# RECORDS FOR PROCESSING
*** Begin section ***

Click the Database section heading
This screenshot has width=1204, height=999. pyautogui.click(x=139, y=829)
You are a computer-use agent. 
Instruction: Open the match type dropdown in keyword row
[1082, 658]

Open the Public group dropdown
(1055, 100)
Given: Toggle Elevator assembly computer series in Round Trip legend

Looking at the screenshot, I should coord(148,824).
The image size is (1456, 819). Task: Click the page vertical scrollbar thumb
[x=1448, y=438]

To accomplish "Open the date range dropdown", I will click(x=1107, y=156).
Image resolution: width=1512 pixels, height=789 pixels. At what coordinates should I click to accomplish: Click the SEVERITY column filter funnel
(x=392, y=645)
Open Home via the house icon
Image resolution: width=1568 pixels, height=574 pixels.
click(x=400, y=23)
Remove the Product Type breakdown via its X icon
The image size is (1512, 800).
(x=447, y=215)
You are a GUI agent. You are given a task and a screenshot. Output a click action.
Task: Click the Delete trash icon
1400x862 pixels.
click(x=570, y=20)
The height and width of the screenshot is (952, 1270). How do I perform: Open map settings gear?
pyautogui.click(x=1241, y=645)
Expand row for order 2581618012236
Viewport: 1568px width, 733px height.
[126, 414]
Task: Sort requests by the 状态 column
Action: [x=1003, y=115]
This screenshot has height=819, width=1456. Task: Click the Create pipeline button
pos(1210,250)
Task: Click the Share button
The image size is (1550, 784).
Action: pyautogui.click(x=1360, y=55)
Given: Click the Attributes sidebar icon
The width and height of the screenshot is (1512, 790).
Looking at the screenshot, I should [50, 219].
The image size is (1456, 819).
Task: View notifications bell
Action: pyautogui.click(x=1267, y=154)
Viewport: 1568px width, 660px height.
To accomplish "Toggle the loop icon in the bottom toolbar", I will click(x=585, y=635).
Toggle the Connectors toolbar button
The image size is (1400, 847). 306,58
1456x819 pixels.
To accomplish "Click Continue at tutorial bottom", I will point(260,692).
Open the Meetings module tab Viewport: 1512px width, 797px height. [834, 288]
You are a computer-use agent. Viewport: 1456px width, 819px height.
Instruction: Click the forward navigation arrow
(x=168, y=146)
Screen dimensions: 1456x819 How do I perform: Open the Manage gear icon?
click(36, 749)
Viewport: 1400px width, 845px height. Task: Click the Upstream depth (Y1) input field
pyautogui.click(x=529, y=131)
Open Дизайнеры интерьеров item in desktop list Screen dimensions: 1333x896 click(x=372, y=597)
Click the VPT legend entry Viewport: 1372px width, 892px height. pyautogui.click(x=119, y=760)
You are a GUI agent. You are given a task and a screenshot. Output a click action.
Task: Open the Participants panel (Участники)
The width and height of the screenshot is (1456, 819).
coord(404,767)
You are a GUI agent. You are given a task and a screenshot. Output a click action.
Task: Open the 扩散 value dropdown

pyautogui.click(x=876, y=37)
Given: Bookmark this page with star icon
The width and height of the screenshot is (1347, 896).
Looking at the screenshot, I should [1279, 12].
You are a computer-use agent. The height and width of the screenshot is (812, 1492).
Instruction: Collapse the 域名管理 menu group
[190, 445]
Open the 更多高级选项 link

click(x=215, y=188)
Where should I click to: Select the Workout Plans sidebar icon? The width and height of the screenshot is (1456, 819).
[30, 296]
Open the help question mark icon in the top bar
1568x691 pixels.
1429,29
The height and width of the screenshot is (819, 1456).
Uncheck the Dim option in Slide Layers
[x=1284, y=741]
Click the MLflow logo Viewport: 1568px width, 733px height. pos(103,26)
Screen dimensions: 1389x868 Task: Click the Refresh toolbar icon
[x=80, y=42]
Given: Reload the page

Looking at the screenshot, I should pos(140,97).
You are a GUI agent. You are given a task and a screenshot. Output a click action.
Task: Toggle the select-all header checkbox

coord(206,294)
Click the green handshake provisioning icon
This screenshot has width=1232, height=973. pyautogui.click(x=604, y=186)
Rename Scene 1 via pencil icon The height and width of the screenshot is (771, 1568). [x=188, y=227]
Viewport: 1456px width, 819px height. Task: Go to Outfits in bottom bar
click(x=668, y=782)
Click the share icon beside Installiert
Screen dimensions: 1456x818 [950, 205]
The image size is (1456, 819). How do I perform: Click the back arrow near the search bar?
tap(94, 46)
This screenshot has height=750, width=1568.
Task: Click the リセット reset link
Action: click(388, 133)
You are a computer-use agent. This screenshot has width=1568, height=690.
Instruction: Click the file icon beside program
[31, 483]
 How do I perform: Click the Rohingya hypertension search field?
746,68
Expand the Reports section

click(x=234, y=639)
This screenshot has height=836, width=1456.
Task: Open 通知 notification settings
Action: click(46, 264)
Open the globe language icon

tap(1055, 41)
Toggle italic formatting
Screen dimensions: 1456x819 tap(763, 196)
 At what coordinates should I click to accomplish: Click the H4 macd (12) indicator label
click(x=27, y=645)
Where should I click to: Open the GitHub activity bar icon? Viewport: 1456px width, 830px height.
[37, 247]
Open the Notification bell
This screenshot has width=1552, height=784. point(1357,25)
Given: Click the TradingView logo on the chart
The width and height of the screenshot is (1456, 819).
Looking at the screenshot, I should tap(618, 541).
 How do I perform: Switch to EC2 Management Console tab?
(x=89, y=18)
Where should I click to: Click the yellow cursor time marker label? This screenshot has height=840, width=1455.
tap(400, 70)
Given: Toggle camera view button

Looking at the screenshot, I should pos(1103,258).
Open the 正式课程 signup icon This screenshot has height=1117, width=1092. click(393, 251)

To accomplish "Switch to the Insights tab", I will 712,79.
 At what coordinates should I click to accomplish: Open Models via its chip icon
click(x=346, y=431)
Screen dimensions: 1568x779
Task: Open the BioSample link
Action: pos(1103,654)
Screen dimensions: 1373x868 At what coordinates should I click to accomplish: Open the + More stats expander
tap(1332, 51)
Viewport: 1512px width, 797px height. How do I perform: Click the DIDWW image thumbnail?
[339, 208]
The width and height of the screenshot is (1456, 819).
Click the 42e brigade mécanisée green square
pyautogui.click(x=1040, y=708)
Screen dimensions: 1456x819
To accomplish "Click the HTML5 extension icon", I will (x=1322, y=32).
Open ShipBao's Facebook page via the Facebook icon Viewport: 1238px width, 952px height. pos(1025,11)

*** End section ***

# TASK PROMPT
Where does the word "will" appear in the listing above? Copy every line that holds it.

# ANSWER TO THIS EXERCISE
To accomplish "Open the date range dropdown", I will click(x=1107, y=156).
To accomplish "Toggle the loop icon in the bottom toolbar", I will click(x=585, y=635).
To accomplish "Click Continue at tutorial bottom", I will point(260,692).
To accomplish "Switch to the Insights tab", I will 712,79.
To accomplish "Click the HTML5 extension icon", I will (x=1322, y=32).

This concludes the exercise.